■ PROBLEM REQUIREMENTS ■
Copy out every line of the data below word for word, with no changes.

======== EXERCISE DATA

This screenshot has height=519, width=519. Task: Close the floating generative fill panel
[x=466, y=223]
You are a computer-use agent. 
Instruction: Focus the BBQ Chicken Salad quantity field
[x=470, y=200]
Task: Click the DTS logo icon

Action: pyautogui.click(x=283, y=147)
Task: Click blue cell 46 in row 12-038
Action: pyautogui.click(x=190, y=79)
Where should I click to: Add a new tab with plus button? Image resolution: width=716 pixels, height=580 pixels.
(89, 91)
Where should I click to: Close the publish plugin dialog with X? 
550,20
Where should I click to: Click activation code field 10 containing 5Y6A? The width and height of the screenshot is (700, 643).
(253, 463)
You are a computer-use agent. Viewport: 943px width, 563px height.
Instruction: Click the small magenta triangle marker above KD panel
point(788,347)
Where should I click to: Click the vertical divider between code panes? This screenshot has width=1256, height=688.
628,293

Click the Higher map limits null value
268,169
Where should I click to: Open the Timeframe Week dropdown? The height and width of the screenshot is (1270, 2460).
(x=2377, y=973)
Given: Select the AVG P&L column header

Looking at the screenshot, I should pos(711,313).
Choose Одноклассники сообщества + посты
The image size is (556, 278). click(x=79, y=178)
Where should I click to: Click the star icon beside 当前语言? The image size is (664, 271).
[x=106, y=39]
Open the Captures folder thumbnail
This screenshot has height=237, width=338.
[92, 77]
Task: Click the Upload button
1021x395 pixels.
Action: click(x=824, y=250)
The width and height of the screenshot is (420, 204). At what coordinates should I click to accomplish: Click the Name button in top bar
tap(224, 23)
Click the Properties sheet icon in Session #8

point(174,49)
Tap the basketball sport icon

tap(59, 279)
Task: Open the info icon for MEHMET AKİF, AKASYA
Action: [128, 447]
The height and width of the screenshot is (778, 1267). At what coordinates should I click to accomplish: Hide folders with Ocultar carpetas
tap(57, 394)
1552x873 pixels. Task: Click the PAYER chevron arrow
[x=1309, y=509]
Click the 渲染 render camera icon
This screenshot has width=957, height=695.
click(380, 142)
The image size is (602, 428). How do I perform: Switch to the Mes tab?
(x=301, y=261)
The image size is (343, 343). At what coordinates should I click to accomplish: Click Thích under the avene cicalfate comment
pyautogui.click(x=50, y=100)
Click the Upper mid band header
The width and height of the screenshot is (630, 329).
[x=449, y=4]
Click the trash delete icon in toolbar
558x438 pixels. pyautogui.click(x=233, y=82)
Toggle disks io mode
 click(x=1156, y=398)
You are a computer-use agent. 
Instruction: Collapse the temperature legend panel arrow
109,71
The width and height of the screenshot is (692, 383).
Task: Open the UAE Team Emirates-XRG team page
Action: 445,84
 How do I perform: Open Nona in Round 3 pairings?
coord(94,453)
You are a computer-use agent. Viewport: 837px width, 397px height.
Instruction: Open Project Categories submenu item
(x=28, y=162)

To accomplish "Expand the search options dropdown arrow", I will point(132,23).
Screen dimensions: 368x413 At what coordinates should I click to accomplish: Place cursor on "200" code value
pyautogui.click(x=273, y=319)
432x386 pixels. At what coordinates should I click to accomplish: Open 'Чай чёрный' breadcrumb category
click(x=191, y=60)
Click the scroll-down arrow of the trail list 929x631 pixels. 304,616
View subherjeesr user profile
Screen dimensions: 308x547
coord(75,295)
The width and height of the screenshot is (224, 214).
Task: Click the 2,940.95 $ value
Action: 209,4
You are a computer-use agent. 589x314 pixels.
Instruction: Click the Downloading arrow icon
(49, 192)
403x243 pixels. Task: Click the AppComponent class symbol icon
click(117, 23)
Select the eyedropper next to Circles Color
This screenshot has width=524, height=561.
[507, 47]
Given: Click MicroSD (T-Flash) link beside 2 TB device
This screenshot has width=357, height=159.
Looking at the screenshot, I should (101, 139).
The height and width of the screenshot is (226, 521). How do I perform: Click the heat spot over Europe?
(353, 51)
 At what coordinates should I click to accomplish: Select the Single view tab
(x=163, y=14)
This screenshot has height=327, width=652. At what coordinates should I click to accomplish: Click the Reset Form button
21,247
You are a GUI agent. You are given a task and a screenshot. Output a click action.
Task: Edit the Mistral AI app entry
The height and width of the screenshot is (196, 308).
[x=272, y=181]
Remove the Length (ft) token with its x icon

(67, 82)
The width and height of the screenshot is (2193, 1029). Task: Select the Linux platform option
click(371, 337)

================

■ EXPECTED OUTPUT ■
This screenshot has height=519, width=519. Task: Close the floating generative fill panel
[x=466, y=223]
You are a computer-use agent. 
Instruction: Focus the BBQ Chicken Salad quantity field
[x=470, y=200]
Task: Click the DTS logo icon

Action: pyautogui.click(x=283, y=147)
Task: Click blue cell 46 in row 12-038
Action: pyautogui.click(x=190, y=79)
Where should I click to: Add a new tab with plus button? Image resolution: width=716 pixels, height=580 pixels.
(89, 91)
Where should I click to: Close the publish plugin dialog with X? 
550,20
Where should I click to: Click activation code field 10 containing 5Y6A? The width and height of the screenshot is (700, 643).
(253, 463)
You are a computer-use agent. Viewport: 943px width, 563px height.
Instruction: Click the small magenta triangle marker above KD panel
point(788,347)
Where should I click to: Click the vertical divider between code panes? This screenshot has width=1256, height=688.
628,293

Click the Higher map limits null value
268,169
Where should I click to: Open the Timeframe Week dropdown? The height and width of the screenshot is (1270, 2460).
(x=2377, y=973)
Given: Select the AVG P&L column header

Looking at the screenshot, I should pos(711,313).
Choose Одноклассники сообщества + посты
The image size is (556, 278). click(x=79, y=178)
Where should I click to: Click the star icon beside 当前语言? The image size is (664, 271).
[x=106, y=39]
Open the Captures folder thumbnail
This screenshot has height=237, width=338.
[92, 77]
Task: Click the Upload button
1021x395 pixels.
Action: click(x=824, y=250)
The width and height of the screenshot is (420, 204). At what coordinates should I click to accomplish: Click the Name button in top bar
tap(224, 23)
Click the Properties sheet icon in Session #8

point(174,49)
Tap the basketball sport icon

tap(59, 279)
Task: Open the info icon for MEHMET AKİF, AKASYA
Action: [128, 447]
The height and width of the screenshot is (778, 1267). At what coordinates should I click to accomplish: Hide folders with Ocultar carpetas
tap(57, 394)
1552x873 pixels. Task: Click the PAYER chevron arrow
[x=1309, y=509]
Click the 渲染 render camera icon
This screenshot has width=957, height=695.
click(380, 142)
The image size is (602, 428). How do I perform: Switch to the Mes tab?
(x=301, y=261)
The image size is (343, 343). At what coordinates should I click to accomplish: Click Thích under the avene cicalfate comment
pyautogui.click(x=50, y=100)
Click the Upper mid band header
The width and height of the screenshot is (630, 329).
[x=449, y=4]
Click the trash delete icon in toolbar
558x438 pixels. pyautogui.click(x=233, y=82)
Toggle disks io mode
 click(x=1156, y=398)
You are a computer-use agent. 
Instruction: Collapse the temperature legend panel arrow
109,71
The width and height of the screenshot is (692, 383).
Task: Open the UAE Team Emirates-XRG team page
Action: 445,84
 How do I perform: Open Nona in Round 3 pairings?
coord(94,453)
You are a computer-use agent. Viewport: 837px width, 397px height.
Instruction: Open Project Categories submenu item
(x=28, y=162)

To accomplish "Expand the search options dropdown arrow", I will point(132,23).
Screen dimensions: 368x413 At what coordinates should I click to accomplish: Place cursor on "200" code value
pyautogui.click(x=273, y=319)
432x386 pixels. At what coordinates should I click to accomplish: Open 'Чай чёрный' breadcrumb category
click(x=191, y=60)
Click the scroll-down arrow of the trail list 929x631 pixels. 304,616
View subherjeesr user profile
Screen dimensions: 308x547
coord(75,295)
The width and height of the screenshot is (224, 214).
Task: Click the 2,940.95 $ value
Action: 209,4
You are a computer-use agent. 589x314 pixels.
Instruction: Click the Downloading arrow icon
(49, 192)
403x243 pixels. Task: Click the AppComponent class symbol icon
click(117, 23)
Select the eyedropper next to Circles Color
This screenshot has width=524, height=561.
[507, 47]
Given: Click MicroSD (T-Flash) link beside 2 TB device
This screenshot has width=357, height=159.
Looking at the screenshot, I should (101, 139).
The height and width of the screenshot is (226, 521). How do I perform: Click the heat spot over Europe?
(353, 51)
 At what coordinates should I click to accomplish: Select the Single view tab
(x=163, y=14)
This screenshot has height=327, width=652. At what coordinates should I click to accomplish: Click the Reset Form button
21,247
You are a GUI agent. You are given a task and a screenshot. Output a click action.
Task: Edit the Mistral AI app entry
The height and width of the screenshot is (196, 308).
[x=272, y=181]
Remove the Length (ft) token with its x icon

(67, 82)
The width and height of the screenshot is (2193, 1029). Task: Select the Linux platform option
click(371, 337)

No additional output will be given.